Coincidentally, no doubt, General Electric signed up with Angus & Nickerson just weeks after it opened for business. (GE, the firm's second client, paid the lobby shop $120,000 for 2005, a real steal given its tax savings under the Act.) The other three companies mentioned above also retained Angus & Nickerson, though they waited a few more months—perhaps for appearance sake—before doing so.
Many other firms show up on both the Ways and Means Committee list of American Jobs Creation Act advocates and Angus & Nickerson's client list. Among them are Coca-Cola (the firm's third client, which retained the lobby shop for “general representation on tax issues before congress and the administration, including issues under the American Jobs Creation Act of 2004”), Alpharam (4th), Time Warner (9th), Citigroup (10th), Caterpillar, Northrop Grumman, Pepsico, and Wal-Mart.
In other words, Nickerson and Angus helped write the tax code and then richly profited from their government employment by helping private companies benefit from the very loopholes they inserted. And now, according to disclosure reports, the firm lobbies Congress and the Treasury Department, where the principals once worked (though Nickerson and Angus presumably don't directly lobby their old offices). Both Nickerson and Angus have been making generous political contributions as well. The pair combined has doled out more than $50,000, with about $11,000 of that going to McCrery—the ranking Republican on the Ways and Means Committee—or the congressman's Leadership PAC, the Committee for The Preservation of Capitalism.
Supporters of the American Jobs Creation Act had argued that with all their tax savings, the companies that benefited would rush out and hire lots of new workers. But it didn't turn out that way. “One thing is clear,” Business Week reported in August of 2005. “The money piling in from abroad as the result of the Jobs Creation Act has done little to actually spur hiring. In fact, six of the 10 companies repatriating the biggest totals are axing workers in the U.S. They include HP [Hewlett Packard], which announced July 19 that it would cut its head count by 14,500 in the U.S.”

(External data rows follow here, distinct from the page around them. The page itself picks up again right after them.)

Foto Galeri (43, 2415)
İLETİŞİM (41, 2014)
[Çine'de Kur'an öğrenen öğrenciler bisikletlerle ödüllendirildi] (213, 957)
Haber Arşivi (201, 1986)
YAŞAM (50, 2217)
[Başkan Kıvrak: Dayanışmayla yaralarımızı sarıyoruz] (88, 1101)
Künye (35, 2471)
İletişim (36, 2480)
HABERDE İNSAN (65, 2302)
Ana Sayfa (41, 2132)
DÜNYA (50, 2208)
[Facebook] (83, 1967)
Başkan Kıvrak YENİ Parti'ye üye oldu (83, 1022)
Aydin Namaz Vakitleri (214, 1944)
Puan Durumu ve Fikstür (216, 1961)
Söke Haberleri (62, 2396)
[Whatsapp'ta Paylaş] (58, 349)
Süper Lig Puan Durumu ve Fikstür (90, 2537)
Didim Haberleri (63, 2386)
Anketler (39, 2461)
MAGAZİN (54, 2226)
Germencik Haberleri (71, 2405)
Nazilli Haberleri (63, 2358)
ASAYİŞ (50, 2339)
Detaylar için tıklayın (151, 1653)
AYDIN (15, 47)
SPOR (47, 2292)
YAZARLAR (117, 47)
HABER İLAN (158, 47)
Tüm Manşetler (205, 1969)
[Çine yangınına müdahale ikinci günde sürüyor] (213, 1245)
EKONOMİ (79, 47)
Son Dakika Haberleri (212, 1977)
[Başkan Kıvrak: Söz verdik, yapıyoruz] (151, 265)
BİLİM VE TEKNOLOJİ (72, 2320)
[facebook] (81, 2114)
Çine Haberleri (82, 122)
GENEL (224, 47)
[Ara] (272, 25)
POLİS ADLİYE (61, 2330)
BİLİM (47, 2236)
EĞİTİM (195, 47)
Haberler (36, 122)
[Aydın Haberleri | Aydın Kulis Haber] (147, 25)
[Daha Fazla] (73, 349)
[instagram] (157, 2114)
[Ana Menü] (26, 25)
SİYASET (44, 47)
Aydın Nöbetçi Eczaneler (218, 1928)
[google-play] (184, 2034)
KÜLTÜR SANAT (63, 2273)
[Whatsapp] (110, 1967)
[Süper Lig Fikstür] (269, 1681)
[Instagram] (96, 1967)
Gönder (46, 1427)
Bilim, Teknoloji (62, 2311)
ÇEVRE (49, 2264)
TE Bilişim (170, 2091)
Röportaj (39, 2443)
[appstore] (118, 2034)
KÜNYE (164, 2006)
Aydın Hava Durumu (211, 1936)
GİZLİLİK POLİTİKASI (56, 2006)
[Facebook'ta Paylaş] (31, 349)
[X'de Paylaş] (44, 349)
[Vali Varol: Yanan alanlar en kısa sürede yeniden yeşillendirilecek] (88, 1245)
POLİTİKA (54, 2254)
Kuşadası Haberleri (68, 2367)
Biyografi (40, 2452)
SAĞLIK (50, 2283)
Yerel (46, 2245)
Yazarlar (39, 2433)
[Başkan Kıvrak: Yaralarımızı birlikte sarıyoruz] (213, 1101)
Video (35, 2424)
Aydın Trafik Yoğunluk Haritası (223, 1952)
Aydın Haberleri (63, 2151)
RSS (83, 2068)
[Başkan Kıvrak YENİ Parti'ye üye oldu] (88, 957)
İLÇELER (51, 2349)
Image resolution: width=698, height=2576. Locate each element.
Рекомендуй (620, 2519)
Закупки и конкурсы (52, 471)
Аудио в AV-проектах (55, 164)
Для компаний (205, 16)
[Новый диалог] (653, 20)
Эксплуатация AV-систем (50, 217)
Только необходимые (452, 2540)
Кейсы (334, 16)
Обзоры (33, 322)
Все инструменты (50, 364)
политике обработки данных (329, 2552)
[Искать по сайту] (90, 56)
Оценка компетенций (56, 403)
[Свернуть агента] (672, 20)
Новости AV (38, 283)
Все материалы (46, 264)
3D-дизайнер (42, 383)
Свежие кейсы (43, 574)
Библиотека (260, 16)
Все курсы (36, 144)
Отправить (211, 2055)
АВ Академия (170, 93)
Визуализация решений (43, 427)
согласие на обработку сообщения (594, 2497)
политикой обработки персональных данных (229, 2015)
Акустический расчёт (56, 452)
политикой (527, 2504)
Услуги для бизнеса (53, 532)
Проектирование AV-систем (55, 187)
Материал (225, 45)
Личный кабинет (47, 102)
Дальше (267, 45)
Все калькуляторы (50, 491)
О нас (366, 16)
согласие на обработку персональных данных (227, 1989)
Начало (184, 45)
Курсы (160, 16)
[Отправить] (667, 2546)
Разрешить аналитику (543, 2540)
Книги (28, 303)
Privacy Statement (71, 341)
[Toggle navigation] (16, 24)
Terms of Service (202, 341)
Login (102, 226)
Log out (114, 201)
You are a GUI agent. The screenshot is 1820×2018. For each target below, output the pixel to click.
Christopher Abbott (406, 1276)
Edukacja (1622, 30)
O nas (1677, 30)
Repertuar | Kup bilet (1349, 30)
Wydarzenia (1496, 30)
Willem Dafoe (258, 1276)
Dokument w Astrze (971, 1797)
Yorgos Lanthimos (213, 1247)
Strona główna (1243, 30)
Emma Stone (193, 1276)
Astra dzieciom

Incidentally, this isn't the first time Nickerson and Angus have worked the revolving door. According to a biography posted on the firm's web site, “Prior to joining the Committee on Ways and Means, Mr. Nickerson spent two years as the Tax Counsel for the National Foreign Trade Council working closely with NFTC's 450 multinational corporations, the Treasury Department and Congress on international tax legislation and tax treaties. Prior to that, Mr. Nickerson spent seven years as a trial attorney for the Department of Justice, Tax Division and the Internal Revenue Service.”
Before joining Treasury, Barbara Angus “was a partner in the Federal Tax Policy Group of PricewaterhouseCoopers, where she represented clients on a wide range of tax legislative and tax planning matters. From 1995 to 1998, Ms. Angus was Business Tax Counsel for the Congressional Joint Committee on Taxation. As a senior staff member of the Joint Committee, Ms. Angus had primary responsibility for all international aspects of tax legislation and for the review and analysis of tax treaties considered by the Senate Foreign Relations Committee. She was previously a partner with Kirkland & Ellis in Chicago.”
How, one wonders, can these people keep track of which hat they're wearing--private sector or public sector--at any given time? Or perhaps they simply don't know recognize the difference.
(I called Angus & Nickerson's office and was told to leave a message for Nickerson. He hasn't returned the call; if he does, I'll update this story.)